Herricks school board adds four holidays to academic calendar

Herricks school board adds four holidays to academic calendar
Herricks High School students James Brautigam and Giselle Correia perform a mime skit at the Jan. 19, 2016 Herricks school board meeting. (Photo by Samuel Glasser)

The Herricks school board added four holidays to its 2017-18 academic calendar, a recognition of demographic change in the district.

As discussed at a November meeting, the calendar closes schools on the Muslim holidays of Eid al-Adha and Eid al-Fitr, the Hindu festival of Diwali, and the Chinese Lunar New Year.

These holidays represent “the rich diversity of our community. Everyone thought that the time had come” to include them in the calendar, Fino Celano, the district’s superintendent, said.

The adopted calendar keeps the same number of school days but starts classes before Labor Day, which has been done in previous years, Celano said. The first day of school will be Aug. 30.

The move drew applause at Thursday’s meeting in Herricks High School.

Discussion about adding holidays started a few years ago when the board noted demographic shifts in the district, Nancy Feinstein, the school board president, said in November.

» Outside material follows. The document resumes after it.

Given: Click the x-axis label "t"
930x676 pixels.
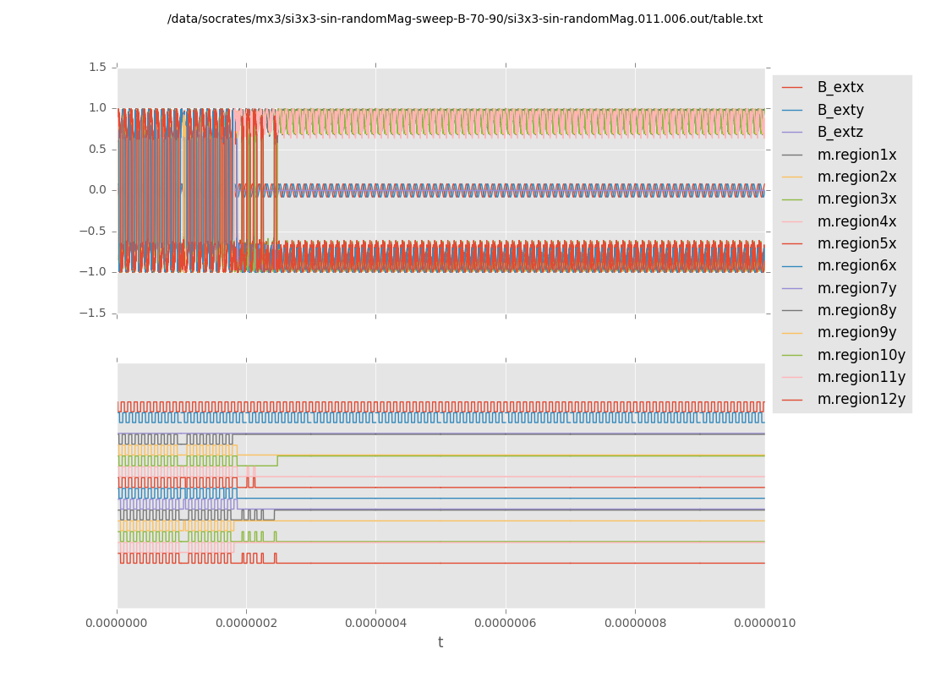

Students of Asian descent account for about 57 percent of the student body in 2015, up from 45 percent in 2005-06, according to state Education Department data. The white student population decreased to 35 percent from 50 percent over the same period.

In forming the new calendar, the district had to keep at least 180 instructional days between Sept. 1 and the start of the state Regents exams in June.

The East Williston and Roslyn school districts are both considering adding three holidays to their calendars. The Great Neck school district decided to formally recognize the Lunar New Year in 2016.

Also on Thursday, the school board announced that James Ruck will stay on as Herricks High School principal for another year.

Ruck, who has decades of experience as a teacher and schools administrator, was hired on an interim basis for the current school year, replacing Samuel Thompson, who left after a year to become principal of Farmingdale High School.

Before the regular school board meeting, about 100 high school students had the chance to bring their concerns directly to the school board at its annual “Fireside Chat” session.

Students said the high school’s wireless internet network occasionally crashes, disrupting their research or classwork.

The district will receive approximately $960,000 from the state for technology upgrades, but revamping the wireless internet system will cost approximately $1.5 million, David Pickman, the district’s technology systems coordinator, said.

The work will take place over three years starting either next year or the year after, Pickman said. The plans must be approved by the state and the complex work will need to be outsourced.

Students also complained about the long lines in the cafeteria, saying it can take as long as 20 minutes to get a sandwich.

Assistant Superintendent for Business Lisa Rutkoske said a complete makeover of the cafeteria was included in the recently approved $29.5 million package of capital projects, and that construction would likely begin during the summer of 2018.

The school board also heard performances by four students enrolled in the Student Television Arts Company, or STAC, program for gifted and talented arts students.

The program encompasses a wide range of creative disciplines, including music, art, theater, photography, film-making, script writing, graphic arts and web design, teacher Luke DeLalio said.

“We are constantly doing hands-on projects — a combination of traditional skills and high-tech applications,” DeLalio said.

About 36 students from grades nine through 12 are enrolled each year. The class meets for the last two hours of the school day, and works to develop critical thinking and problem-solving.

STAC alumni have gone on to work in fields as varied as art and theater, law, medicine and politics, DeLalio said.

The student presentations involved a skit in mime by senior James Brautigam and junior Giselle Correia, a video produced by senior Vika Longi and a song written and sung by sophomore Savannah Mehran.

The students said they have long been interested in the arts, but sometimes their paths have taken unusual turns.

Longi was training to be a ballet dancer, but after an injury derailed her plans, she realized that could branch out into other creative pursuits, she said.

Correia considered going into dentistry but also wrote poetry and was interested in film and aspires to write screenplays.

District officials also announced that Herricks High School was one of 19 in New York nominated for the U.S. Department of Education Blue Ribbon Award, a designation given to Herricks Middle School several years ago.

The award program was launched 35 years ago to honor high-performing schools and those that are making great strides in closing achievement gaps among student groups.

“If we don’t win, I don’t know who will,” Celano said.

The winners will be announced in September.